Тут ничего не возразишь. Потому что мы все трое не раз видели, как и олени, и зайцы, и куропатки ели мороженое мясо. Причем с удовольствием и в очень большом количестве. Мы давно уже знаем, что живущие вокруг северные животные (птицы тоже) всеядны.
— Ладно, с мясом потом,— сказал я.— А что там говорили про нашу сторону?
— Да Костя говорит — за сопку побежал. В вашу, мол, сторону.
— Юмори-и-ст. Попугать, что ли, вздумал? Только черный юмор какой-то.
— Надо наблюдать,— сын покосился на облитое лунным светом окно.
— В нашу — это условно,— успокаивающе сказал я.— Тут полторы сотни верст горной мешанины. Долины запутаны, да и мы севернее бригады. Чего Кадьяку на самом краю Севера делать? Он скорее в любую другую сторону пойдет. Вот если это белый медведь, тогда...
— И Окот подтверждает.
— Именно. Слишком многие подтверждают, и все из местного населения, то есть те, для кого тундра — дом родной. Кстати, были и другие случаи, у приезжих ребят...
— Какие случаи? — спросил сын.
— Давнишние, правда, но это дела не меняет. Я вам уже рассказывал про случай на Элыыгытгыне. Так следующим летом мы вновь приехали на озеро уже впятером. Четверо отпускников из Певека. Куваев прилетел из Москвы. Специально искать Кадьяка.
На противоположной стороне озера в то лето стояла картографическая экспедиция из Ленинграда. У них вездеход был, ездили много, готовили куски территории к аэросъемке. Надо было и нам хоть по очереди ездить с ними, а мы увлеклись охотой да рыбалкой. Молоды были.
Как-то утром у подножия гор, замыкающих широкую долину на западном берегу озера, показались три движущихся предмета.

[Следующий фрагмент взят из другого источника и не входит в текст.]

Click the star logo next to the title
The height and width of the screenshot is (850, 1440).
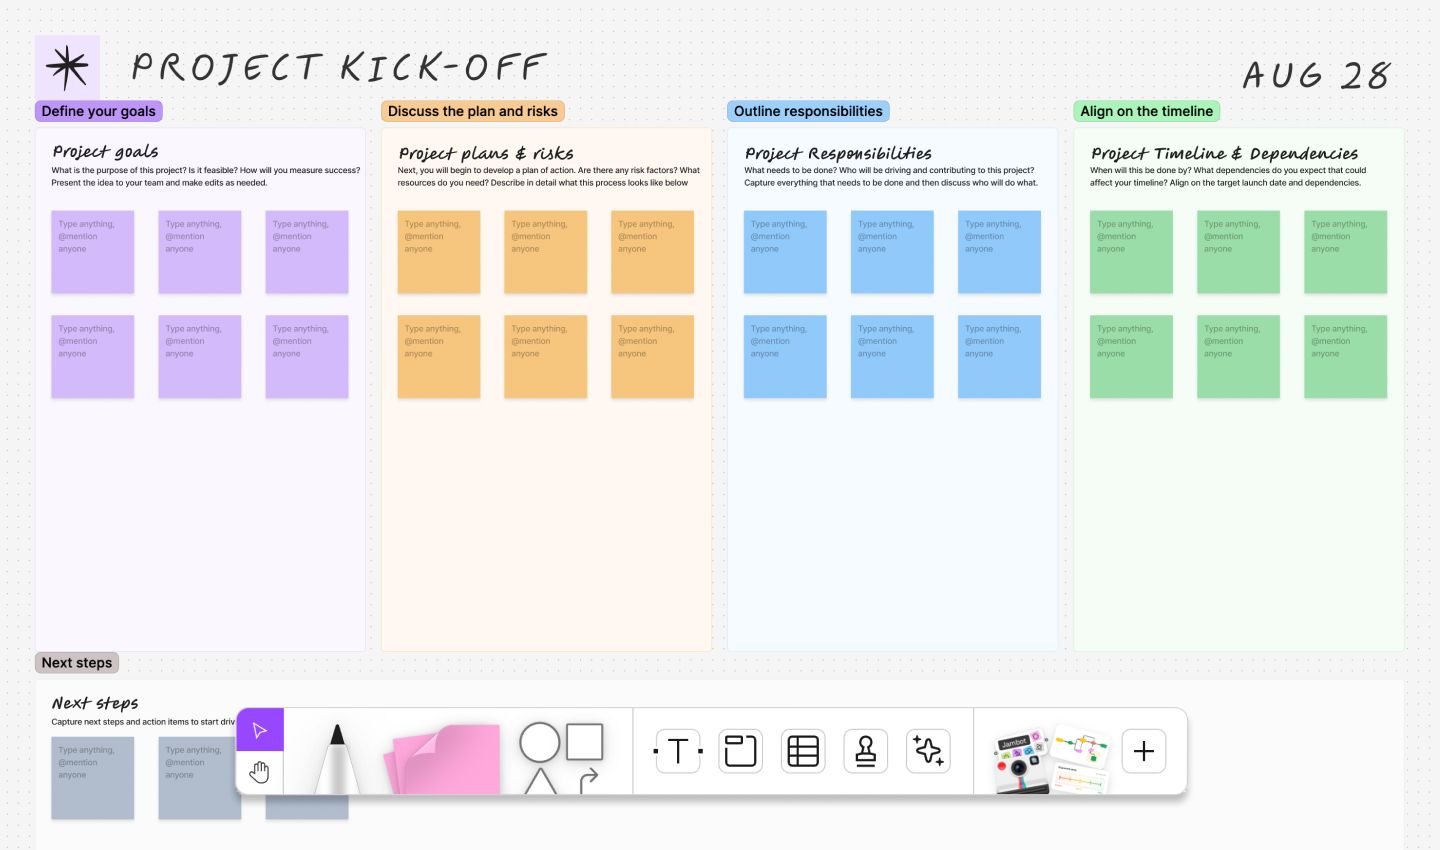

— Человеки идут! — посмотрев в бинокль, торжественно сказал Олег. Он любил употреблять древние грамматические формы.
Пришедшие оказались геологами Чаунского геологоразведочного управления. Их поисковая партия стояла километрах в пятидесяти от озера. Работы
За столом состоялся разговор о жизни и работе. И как-то речь зашла о медведях. Геологи сказали, что прошедшим днем видели очень большого медведя очень светлой окраски. По виду — белого. И тогда с нашей стороны последовали вздохи, иронические реплики и разъяснения, кто такой белый медведь и где он живет. Но оказалось, что геологи знали это достаточно хорошо и без нас. И потому четко заявили, что Кадьяк — это миф, а белый — возможен. Один даже рассказал, что раньше работал на Камчатке, и там хорошо знают белых медведей по личным встречам. Но мы не поверили.
Так и расстались — каждая сторона при своем интересе.
...Да, тогда мы так и не углядели. Может быть, и сейчас что-то сочится стороной?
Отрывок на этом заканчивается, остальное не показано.